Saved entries

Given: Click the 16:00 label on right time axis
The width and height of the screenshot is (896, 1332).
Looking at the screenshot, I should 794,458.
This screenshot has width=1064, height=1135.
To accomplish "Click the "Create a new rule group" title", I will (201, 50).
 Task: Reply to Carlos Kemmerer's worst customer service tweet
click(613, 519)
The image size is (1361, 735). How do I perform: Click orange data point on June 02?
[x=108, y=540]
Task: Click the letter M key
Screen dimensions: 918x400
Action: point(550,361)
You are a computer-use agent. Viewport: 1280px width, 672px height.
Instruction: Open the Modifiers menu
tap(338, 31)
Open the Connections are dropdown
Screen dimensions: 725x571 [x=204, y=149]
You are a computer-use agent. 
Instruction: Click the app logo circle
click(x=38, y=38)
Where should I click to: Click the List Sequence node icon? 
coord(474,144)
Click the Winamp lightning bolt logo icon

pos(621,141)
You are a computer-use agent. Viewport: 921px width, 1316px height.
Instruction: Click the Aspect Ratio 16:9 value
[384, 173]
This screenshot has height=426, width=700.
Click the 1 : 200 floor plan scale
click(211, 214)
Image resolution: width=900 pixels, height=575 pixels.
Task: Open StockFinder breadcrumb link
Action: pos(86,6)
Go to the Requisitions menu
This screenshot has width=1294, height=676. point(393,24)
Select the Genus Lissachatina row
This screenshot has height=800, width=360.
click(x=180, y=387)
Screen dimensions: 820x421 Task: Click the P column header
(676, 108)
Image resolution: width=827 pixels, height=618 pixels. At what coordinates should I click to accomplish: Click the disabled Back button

- _AIM OF THE TASK_
Print all records shown above, word for word.

- _EXERCISE ANSWER_
Given: Click the 16:00 label on right time axis
The width and height of the screenshot is (896, 1332).
Looking at the screenshot, I should 794,458.
This screenshot has width=1064, height=1135.
To accomplish "Click the "Create a new rule group" title", I will (201, 50).
 Task: Reply to Carlos Kemmerer's worst customer service tweet
click(613, 519)
The image size is (1361, 735). How do I perform: Click orange data point on June 02?
[x=108, y=540]
Task: Click the letter M key
Screen dimensions: 918x400
Action: point(550,361)
You are a computer-use agent. Viewport: 1280px width, 672px height.
Instruction: Open the Modifiers menu
tap(338, 31)
Open the Connections are dropdown
Screen dimensions: 725x571 [x=204, y=149]
You are a computer-use agent. 
Instruction: Click the app logo circle
click(x=38, y=38)
Where should I click to: Click the List Sequence node icon? 
coord(474,144)
Click the Winamp lightning bolt logo icon

pos(621,141)
You are a computer-use agent. Viewport: 921px width, 1316px height.
Instruction: Click the Aspect Ratio 16:9 value
[384, 173]
This screenshot has height=426, width=700.
Click the 1 : 200 floor plan scale
click(211, 214)
Image resolution: width=900 pixels, height=575 pixels.
Task: Open StockFinder breadcrumb link
Action: pos(86,6)
Go to the Requisitions menu
This screenshot has width=1294, height=676. point(393,24)
Select the Genus Lissachatina row
This screenshot has height=800, width=360.
click(x=180, y=387)
Screen dimensions: 820x421 Task: Click the P column header
(676, 108)
Image resolution: width=827 pixels, height=618 pixels. At what coordinates should I click to accomplish: Click the disabled Back button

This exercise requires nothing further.